Your assignment: Show all lines of the listing that contain the word "height".

Source material:
Content starts

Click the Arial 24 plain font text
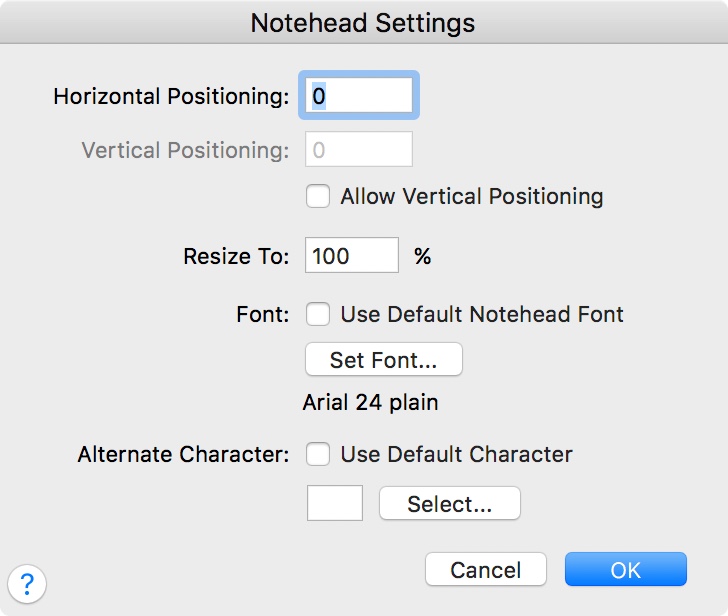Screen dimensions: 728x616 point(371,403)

Content ends
Content starts

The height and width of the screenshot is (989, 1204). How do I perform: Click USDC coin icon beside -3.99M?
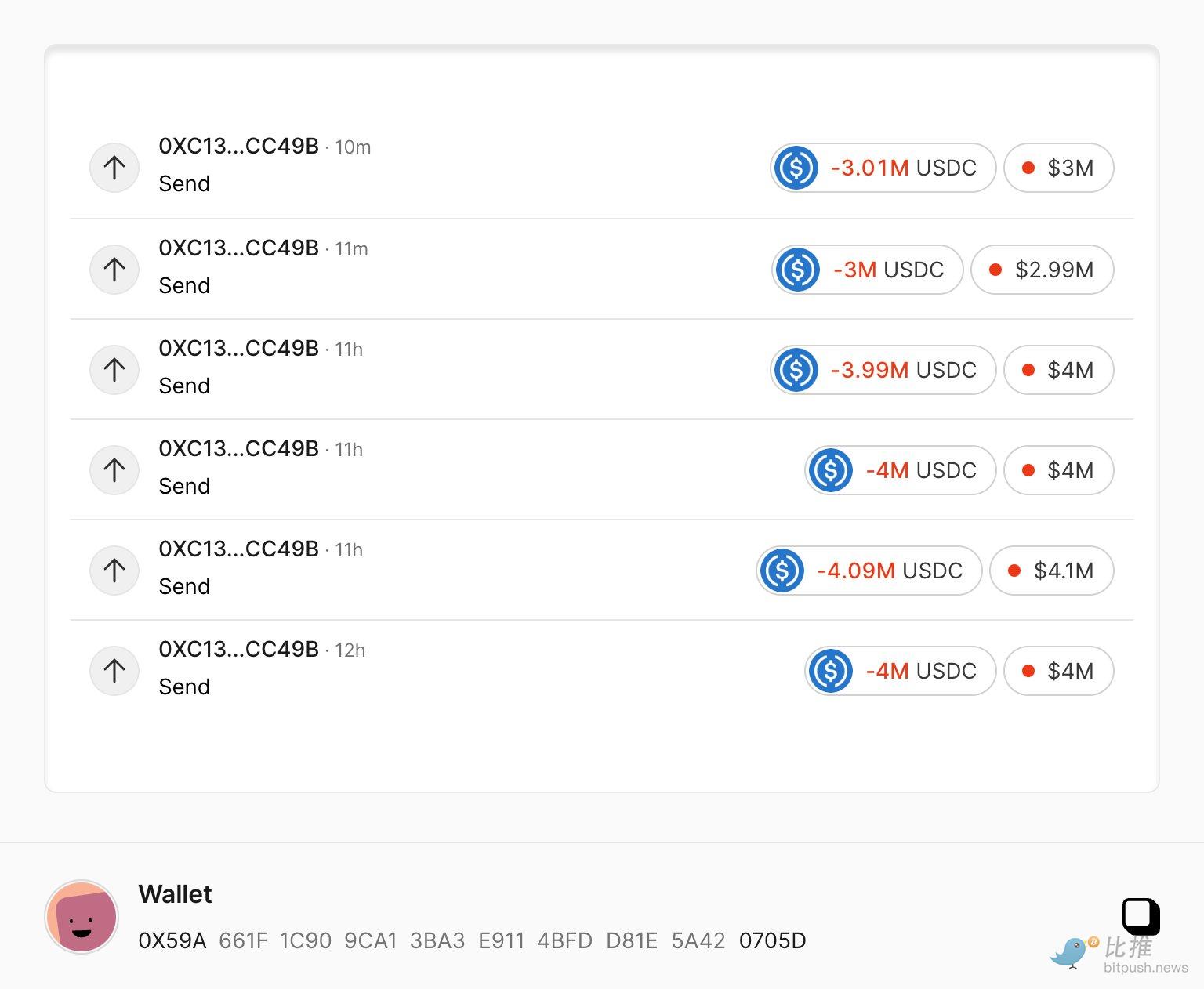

Content ends
Content starts

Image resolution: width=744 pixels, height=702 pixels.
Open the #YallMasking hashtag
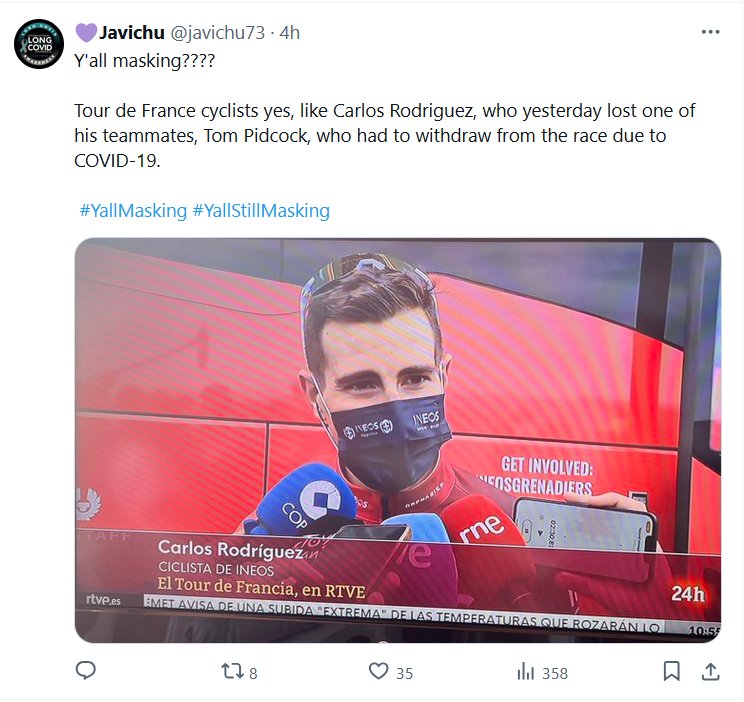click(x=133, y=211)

Content ends

Your response:
The height and width of the screenshot is (989, 1204). How do I perform: Click USDC coin icon beside -3.99M?
Image resolution: width=744 pixels, height=702 pixels.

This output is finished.